Поселился он, как правильно указывает Н. Ю. Фиолетова, на Учительской, неподалеку от Сергиевской церкви. Снял небольшой домик в две комнаты с прихожей. До 1929 года вместе с ним жил Алексей. Младшие дети оставались с Велицкой. На Алексее лежала обязанность вести запись больных и следить за очередью. Раз в месяц в назначенный день юноша поднимался в пять утра. Его будил гул голосов под окнами. Там с ночи собиралась большая толпа. Открыв двери, он выходил к людям: начиналась запись на прием. Через полтора-два часа месячный список — более 400 больных — был готов. Принимал Войно-Ясенецкий 15–20 человек в день, держал больных в кабинете подолгу. Заранее было объявлено, что прием бесплатный. О воздаянии за врачебный труд Лука не хотел и слышать. Но больные хитрили: Алексей находил трехрублевки и пятерки то засунутыми под чернильный прибор, то оставленными в прихожей. Те, кто предпочитал делать подношения натурой, заходили на кухню и оставляли свои корзинки стряпухе. Об этих «заглазных» операциях профессор, равнодушный к бытовой стороне жизни, конечно, ничего не знал. Зато Софья Сергеевна получила возможность лучше кормить младших, да и старшим детям, за три года отцовской ссылки изрядно наголодавшимся, кое-что от этих даяний перепадало.
Поток больных, желающих лечиться у Войно-Ясенецкого, с годами не только не оскудел, но все возрастал, а порой буквально захлестывал подступы к его квартире. Когда Алексей из Ташкента уехал, помогать на приемах стала Шура Кожушко. Эту девушку, скорее даже девочку, и ее младшего брата Лука заметил сидящими на ступеньках городской больницы. Чуткий к чужим бедам, он тотчас заподозрил неладное и подошел к детям. Выяснилась довольно банальная история: отец умер, а единственный в городе близкий человек — мать — в больнице и, очевидно, надолго. Лука повел детей к себе в дом, нанял женщину, которая ухаживала за ними, пока не выздоровела мать.

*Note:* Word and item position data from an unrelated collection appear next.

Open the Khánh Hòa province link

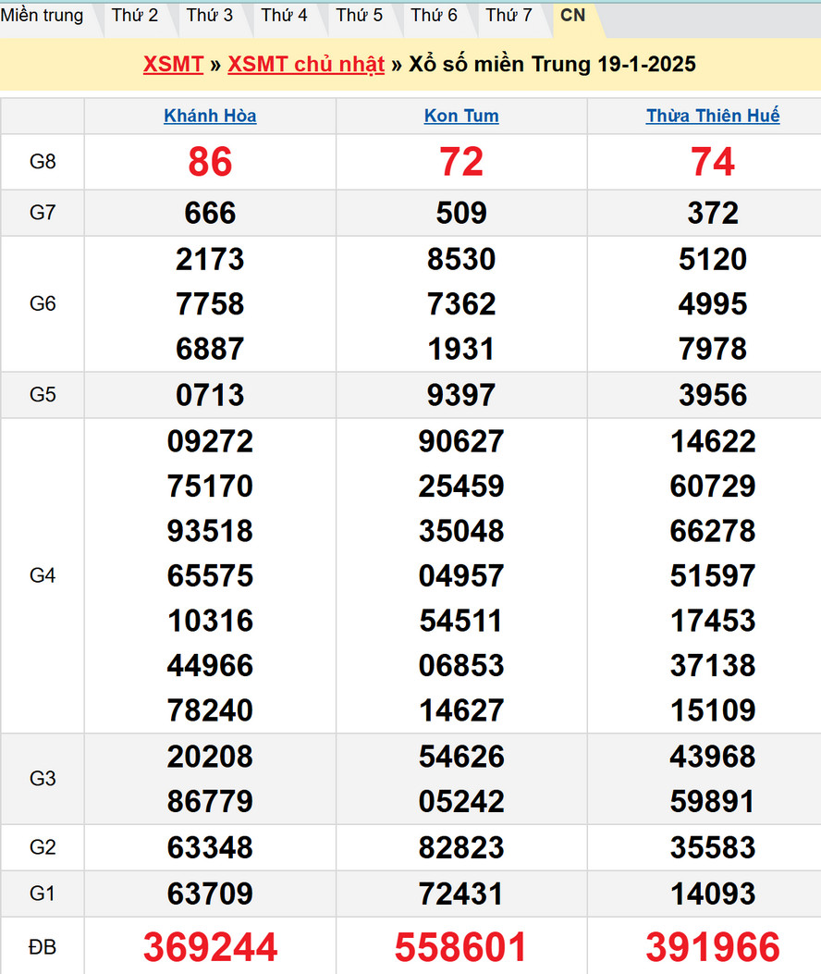(x=210, y=117)
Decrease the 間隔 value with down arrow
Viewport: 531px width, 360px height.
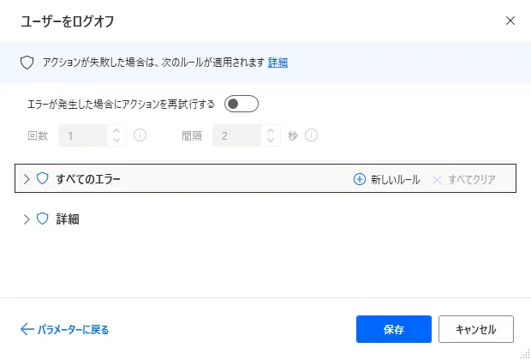pyautogui.click(x=271, y=141)
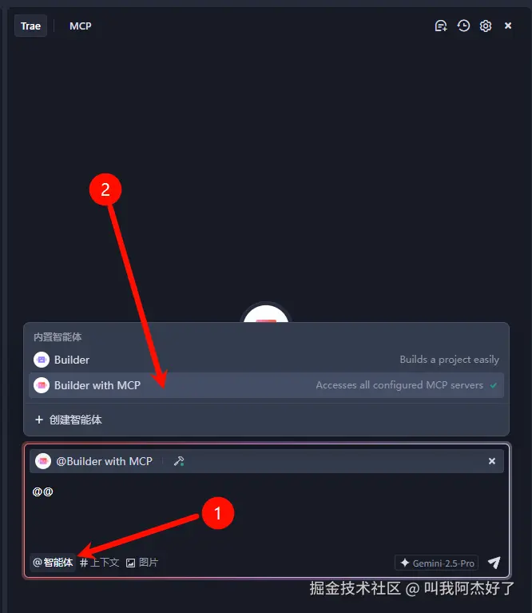The height and width of the screenshot is (613, 532).
Task: Open the Gemini-2.5-Pro model selector
Action: click(x=436, y=563)
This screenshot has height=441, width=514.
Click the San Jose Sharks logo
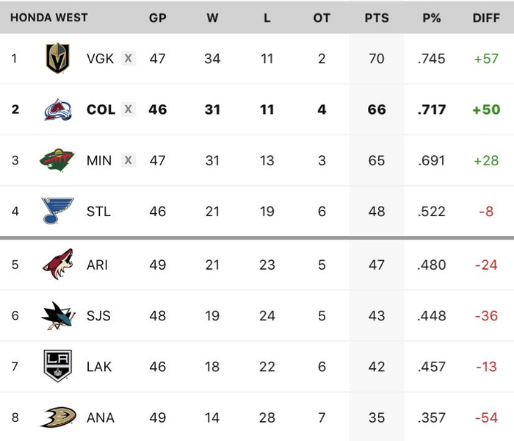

Шура, которой было тогда 15–16 лет, привязалась к своему благодетелю. На приемах она быстро освоила основы медицины и через год, не поступая ни в какое учебное заведение, стала хорошей медицинской сестрой. Через Шуру попала в поле зрения Луки и другая сиротка — Рая Пуртова. Девочка приехала в Ташкент сразу после средней школы в надежде продолжить учение. На беду, заболела она воспалением легких, лежала одна в чужом доме, лечить и ухаживать за ней было некому. Нашла ее Шура, которую Лука постоянно посылал по городу искать больных, нуждающихся в помощи и материальной поддержке. Рая была истощена. В доантибиотическую эпоху у нее было вполне достаточно шансов погибнуть от пневмонии. Но по протекции Войно-Ясенецкого в одном религиозном доме девочке стали давать усиленное питание. Молодой организм одолел болезнь, Рая окрепла, встала на ноги. Несколько раз заходила она к врачу-спасителю как пациентка, а потом подружилась с Шурой Кожушко и стала в доме своим человеком. К медицине она не приохотилась, но с удовольствием исполняла поручения Войно по розыску таких же, как она сама, длительно болеющих бедняков. Тех, кого они с Шурой разыскивали, Лука навещал потом сам, помогал деньгами. Дом на Учительской улице надолго стал для Раи самым дорогим для нее местом. Наиболее светлые воспоминания сохранились о тех часах, когда, управившись с делами, они собирались втроем в заставленном книжными полками кабинете Луки. Горела лампада. Лука сидел в кресле, они на скамеечках возле него. Медленно, неторопливо текла беседа. О чем? Обо всем: о разных жизненных случаях, о прочитанных книгах. Много говорили о героях Достоевского: он был любимым Раиным автором. Разбирали, помнится, причину, по которой Раскольников так мучительно переживает свое преступление. Остались в памяти заключительные слова, которые произнес тогда профессор: «Главное в жизни — всегда делать людям добро. Если не можешь делать для людей добро большое, постарайся совершить хотя бы малое». Таких вечеров было много.
— Не уговаривал ли вас Владыка молиться, чаще бывать в церкви, соблюдать посты, обряды? — спросил я сорок пять лет спустя Раису Петровну (Пуртову) Острецову.
— Нет, он вообще не касался веры, церкви, обрядов. Но любой разговор как-то сам собой поворачивался так, что мы стали понимать ценность человека, важность нравственной жизни.
Мне захотелось представить себе его в эти часы отдыха. Каким он был? Этаким величественным Богом-Отцом, на досуге вещающим двум девочкам-провинциалкам вечные истины? Или старым, одиноким человеком, который рад, что есть хотя бы кто-нибудь, кто согласен его слушать и слышать?